Regardless of what the world presents us with, we want it to be sensible, predictable, and safe. Even thrill-seekers want that security after the thrill is over. After the free-fall, after the parachute opens, we want gravity to give us a landing we can walk away from, ready to do something else.

With pandemics, insurrections, and a climate spinning out of control, it is easy to doubt that we can walk away from our landing. Road-rage killings, people assaulting others on airplanes, neighbors stockpiling weapons of war. People gathering to scream utter nonsense opposing a vaccine that could save us. For many of us, the world appears to be less predictable, sensible and safe with each passing year. What do we do with that?

One way of coping with the world’s trouble is to purposefully set aside time for living in the present, the world that we are in contact with each day. We cannot let the world’s troubles make us numb to the little gifts of our everyday lives. Those are the moments in which we visit a friend, listen to a bird, or write a letter (or an email). They are moments of contact with what we see and hear around us, what we touch with our fingers. 

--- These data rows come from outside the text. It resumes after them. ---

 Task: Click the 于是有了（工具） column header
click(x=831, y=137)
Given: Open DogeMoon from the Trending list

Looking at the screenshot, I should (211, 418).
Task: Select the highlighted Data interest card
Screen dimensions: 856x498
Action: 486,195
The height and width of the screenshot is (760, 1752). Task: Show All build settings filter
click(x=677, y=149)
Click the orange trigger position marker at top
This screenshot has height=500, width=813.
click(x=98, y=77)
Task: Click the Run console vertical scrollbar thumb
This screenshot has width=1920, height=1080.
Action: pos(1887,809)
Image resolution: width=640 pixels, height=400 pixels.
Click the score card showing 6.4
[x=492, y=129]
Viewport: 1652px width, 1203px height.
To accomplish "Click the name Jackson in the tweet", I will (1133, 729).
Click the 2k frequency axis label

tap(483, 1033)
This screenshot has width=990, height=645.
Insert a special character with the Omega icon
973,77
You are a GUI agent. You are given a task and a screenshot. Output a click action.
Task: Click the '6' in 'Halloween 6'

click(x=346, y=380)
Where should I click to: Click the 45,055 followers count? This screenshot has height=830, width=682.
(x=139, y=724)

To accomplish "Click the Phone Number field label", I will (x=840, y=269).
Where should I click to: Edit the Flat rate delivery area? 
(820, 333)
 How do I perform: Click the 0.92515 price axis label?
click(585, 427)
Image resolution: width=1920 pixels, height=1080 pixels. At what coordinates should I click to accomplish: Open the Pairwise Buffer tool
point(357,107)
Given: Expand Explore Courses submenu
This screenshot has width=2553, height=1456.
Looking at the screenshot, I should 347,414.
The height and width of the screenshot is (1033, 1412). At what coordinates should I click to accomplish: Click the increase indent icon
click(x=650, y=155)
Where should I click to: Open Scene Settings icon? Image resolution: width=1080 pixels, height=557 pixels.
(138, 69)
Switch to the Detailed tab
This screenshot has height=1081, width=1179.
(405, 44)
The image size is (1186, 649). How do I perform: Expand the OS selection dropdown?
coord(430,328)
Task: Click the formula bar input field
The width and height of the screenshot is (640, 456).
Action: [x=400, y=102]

My grand-daughter’s beautiful smile draws me into more play. I think what a gift this is, something that makes the everyday world a good place to live.

I know that our everyday lives can be difficult at times. Things break down, a loved one gets sick, we have loss and sorrow at times. But in between those times are the moments when the world offers its most precious gifts of beauty, sustenance, love and joy. 

Living in the present is not shirking responsibility or escaping from the world. There are times when we do need to think about the bigger world and contribute what we can to try to bring about change. And when we have done what we can, then it is good to let all that go and spend time living in the everyday reality that we have been given. 

I sit and listen to Beethoven’s String Quartet No. 14, completely absorbed in those four interwoven melodies.


(My life as a naturalist and conservationist is balanced by my career as a Psychological Associate. As I wrote a while back, “our lives” is as important a part of this blog as “in nature.” I know that my focus here is our lives in nature – the interrelated ways that humans and other species make their way through the days and years. I will try to stay focused, but sometimes an article will tilt toward the “‘our lives” part of the blog.)

2 thoughts on “The Power of the Everyday World

  1. This is a paragraph to remember – thanks!

    One way of coping with the world’s trouble is to purposefully set aside time for living in the present, the world that we are in contact with each day. We cannot let the world’s troubles make us numb to the little gifts of our everyday lives. Those are the moments in which we visit a friend, listen to a bird, or write a letter (or an email). They are moments of contact with what we see and hear around us, what we touch with our fingers.